The U.S. Labor Department announces figures for employment and the jobless rate in August later Friday. Employers are expected to have added 93,000 jobs. Such a figure would not significantly dent the current unemployment rate of 9.1 percent.
Fears that the U.S. economy is in danger of falling back into recession have dogged the markets, though recent indicators -- including gains in auto sales, manufacturing and consumer spending -- point to steady, though not strong, growth.
On the negative side, however, consumer confidence plunged in August to a two-year low and a key category that tracks business investment plans declined 0.9 percent in July.
"This is a big number," said Jackson Wong, vice president at Tanrich Securities in Hong Kong, referring to the jobs report. "The market is still very cautious ahead of the non-farm payrolls data."
Investors watch the report as a key barometer of the health of the world's largest economy, which despite its recovery from the worst of the sub-prime mortgage crisis and the global financial meltdown has struggled to create enough jobs to sharply bring down the unemployment rate.
Mainland China's Shanghai Composite Index fell 1.3 percent to 2,523.30, while South Korea's Kospi moved 0.7 percent lower to 1,868.77. Markets in Australia, New Zealand, Thailand and Singapore also fell.
Benchmarks in the Philippines and India, however, bucked the losing trend to gain less than 1 percent each.
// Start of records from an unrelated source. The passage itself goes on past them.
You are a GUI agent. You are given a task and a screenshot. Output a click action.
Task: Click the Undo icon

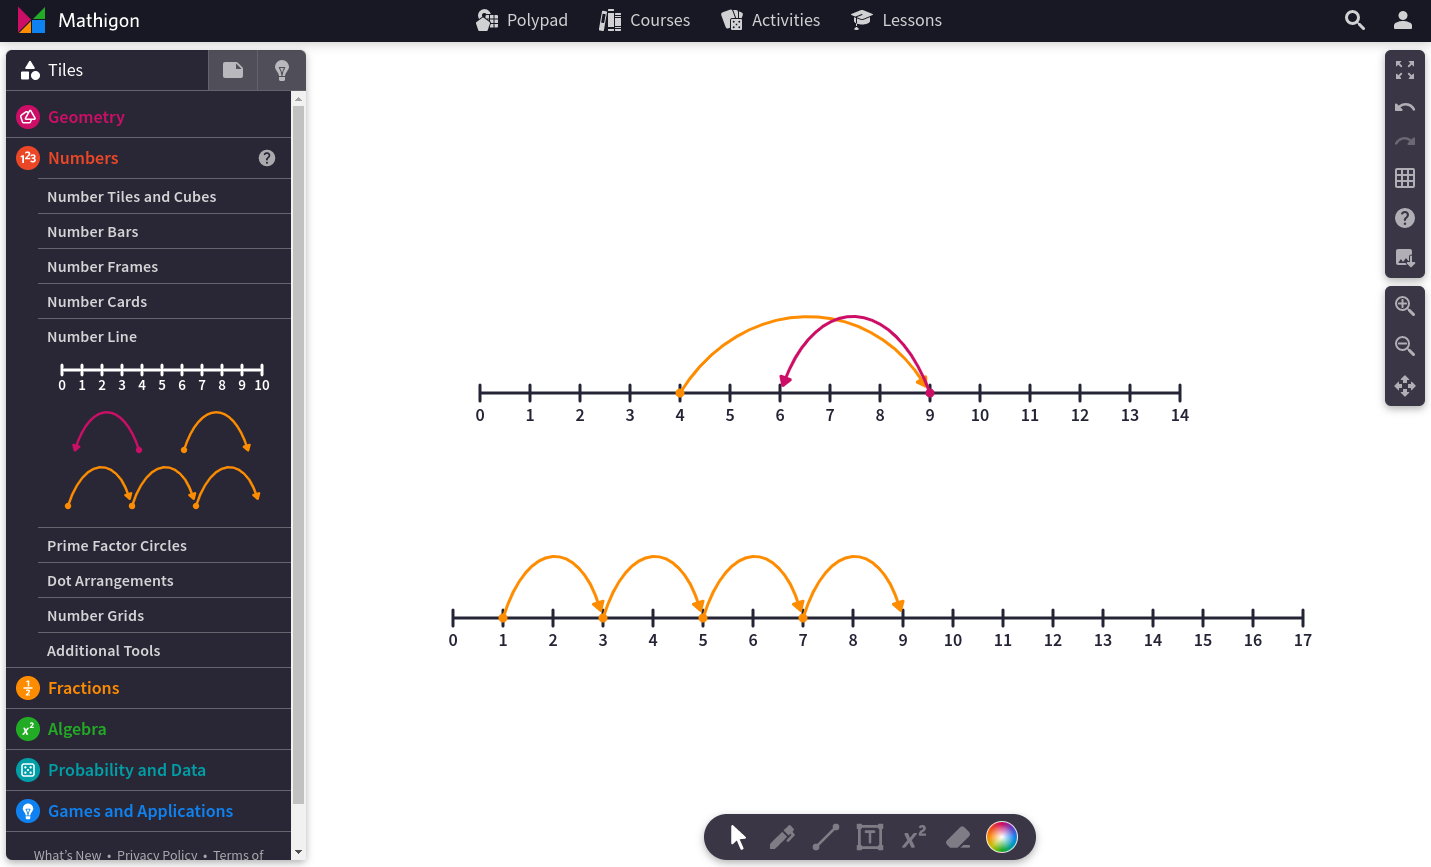(x=1404, y=107)
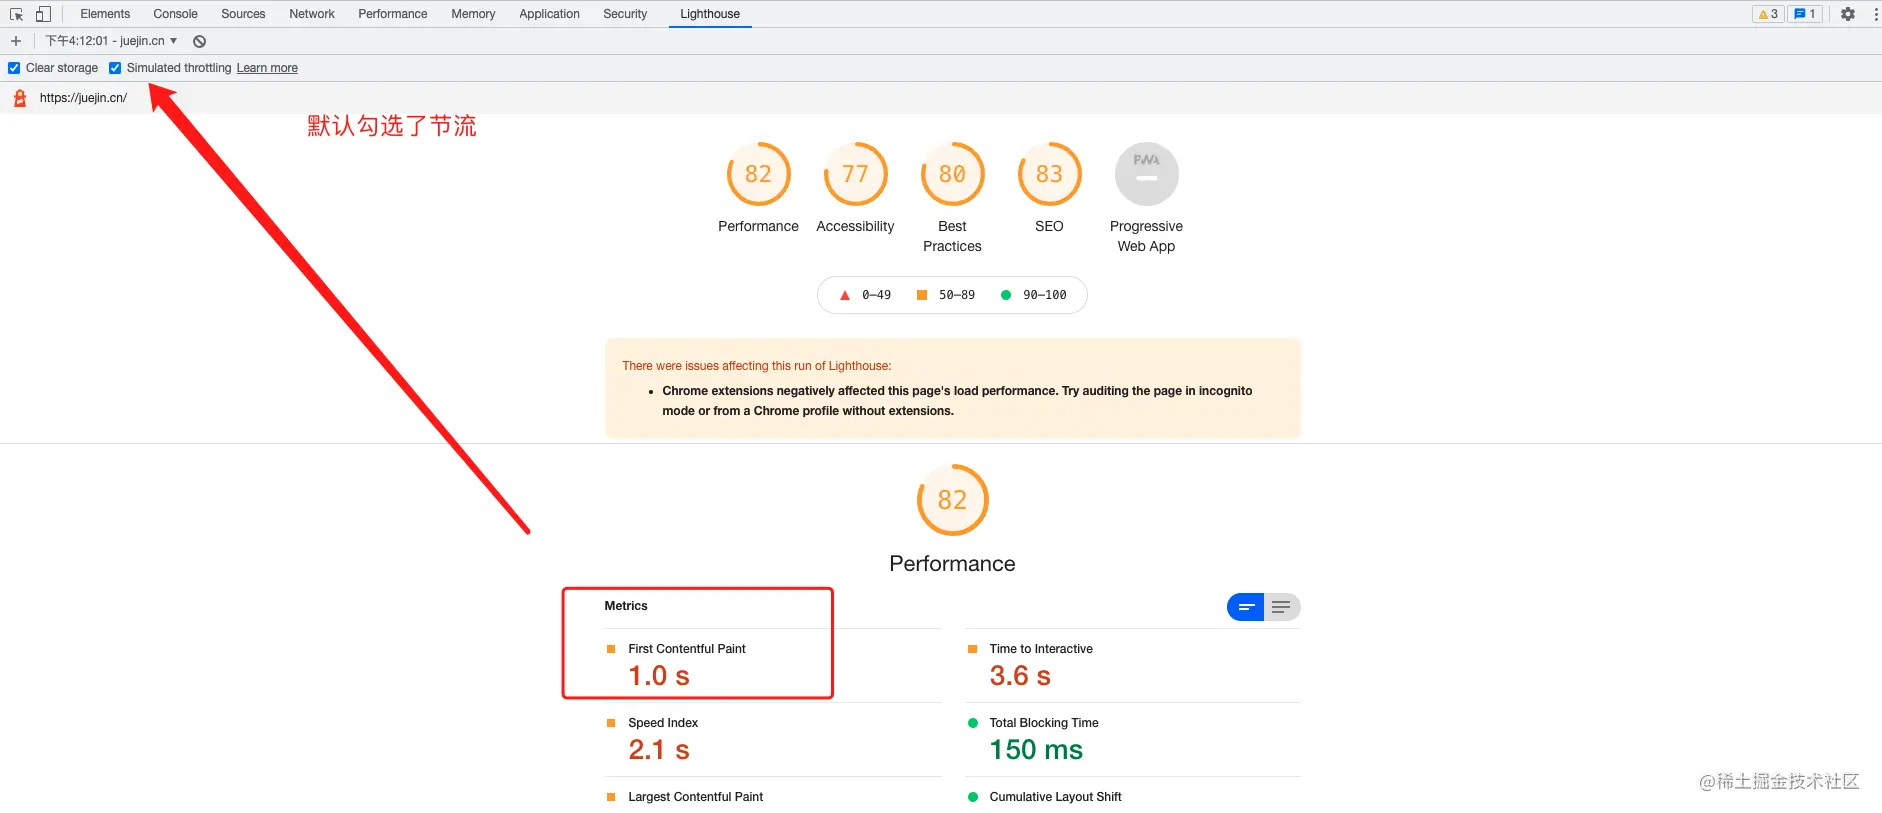
Task: Click the inspect element picker icon
Action: [16, 14]
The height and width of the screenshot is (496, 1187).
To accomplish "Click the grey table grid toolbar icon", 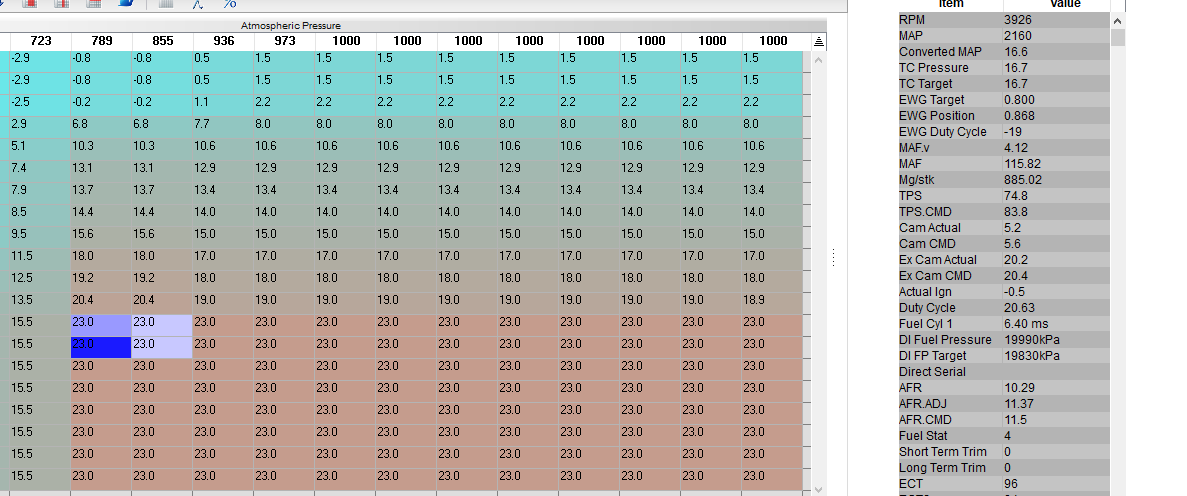I will point(166,4).
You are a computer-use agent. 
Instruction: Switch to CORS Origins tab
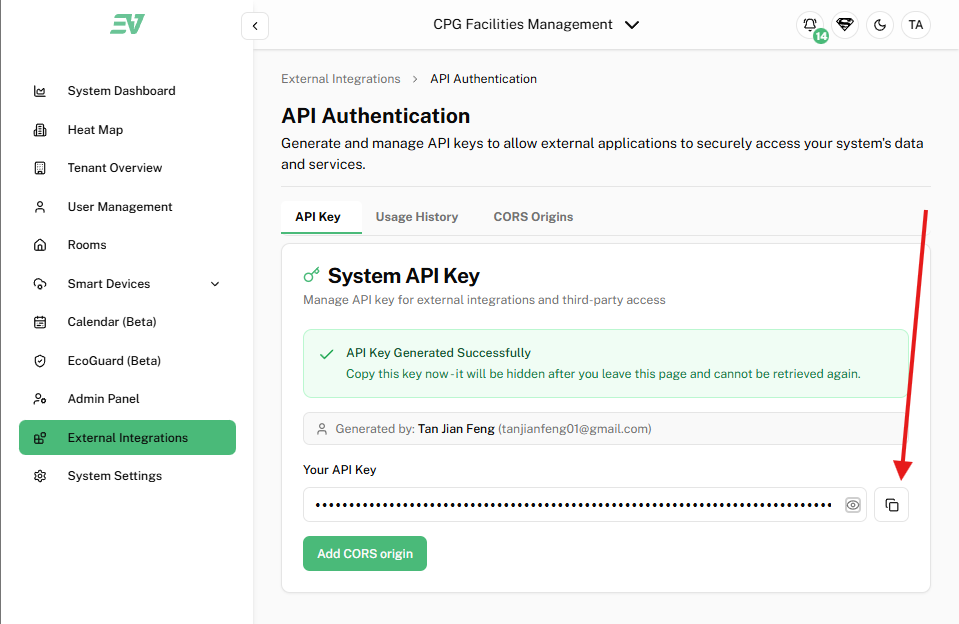coord(533,217)
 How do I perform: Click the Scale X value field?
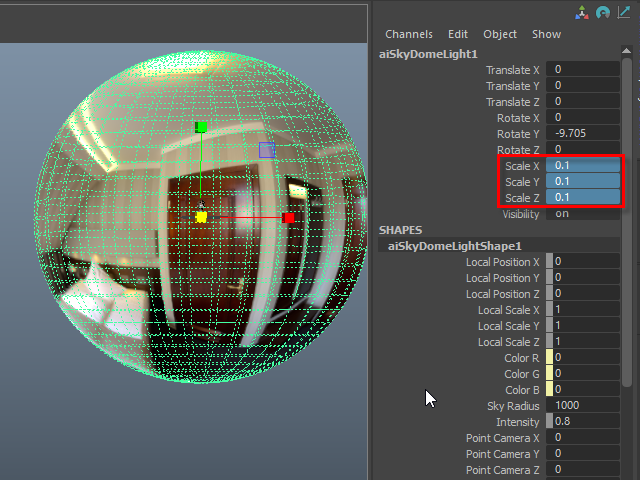tap(585, 166)
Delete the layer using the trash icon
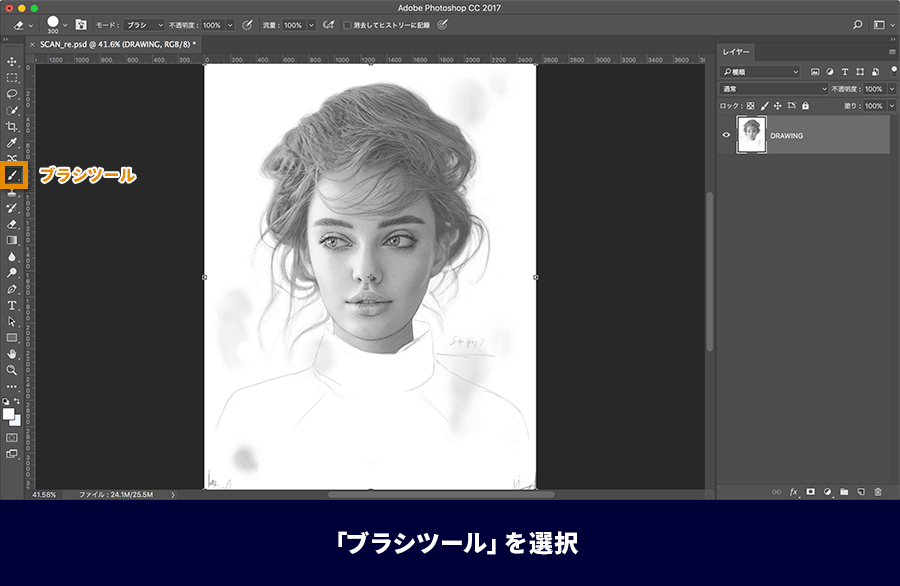Image resolution: width=900 pixels, height=586 pixels. point(878,492)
In New York on Thursday, the Dow Jones industrial average fell 1 percent to 11,493.57, giving up early gains of as much as 103 points and snapping a four day winning streak.
Bank stocks led the market lower after regulators announced enforcement measures against a former subsidiary of Goldman Sachs over mortgage and foreclosure practices. Jitters ahead of the release of the government's monthly jobs report also hurt sentiment.
Broader indices also fell. The Standard & Poor's 500 index declined 1.2 percent to 1,204.42. The technology-focused Nasdaq composite index lost 1.3 percent to 2,546.04.
In currencies, the dollar strengthened slightly to 76.83 yen from 76.78 yen late in New York on Thursday. New Japanese Prime Minister Yoshihiko Noda named Jun Azumi, a 49-year-old former journalist, as finance minister Friday as he launches his Cabinet. Azumi will be in charge of currency policy as Japan, the world's third-largest economy, struggles with the effects of a strong yen that remains near an all-time high against the dollar.
The euro, meanwhile, fell to $1.4266 from $1.4273.
Benchmark oil for October delivery was down 20 cents to $88.73 per barrel in electronic trading on the New York Mercantile Exchange. The contract rose 12 cents to settle at $88.93 per barrel on the Nymex on Thursday.
In London, Brent crude for October delivery was down 27 cents at $114.02 on the ICE Futures exchange.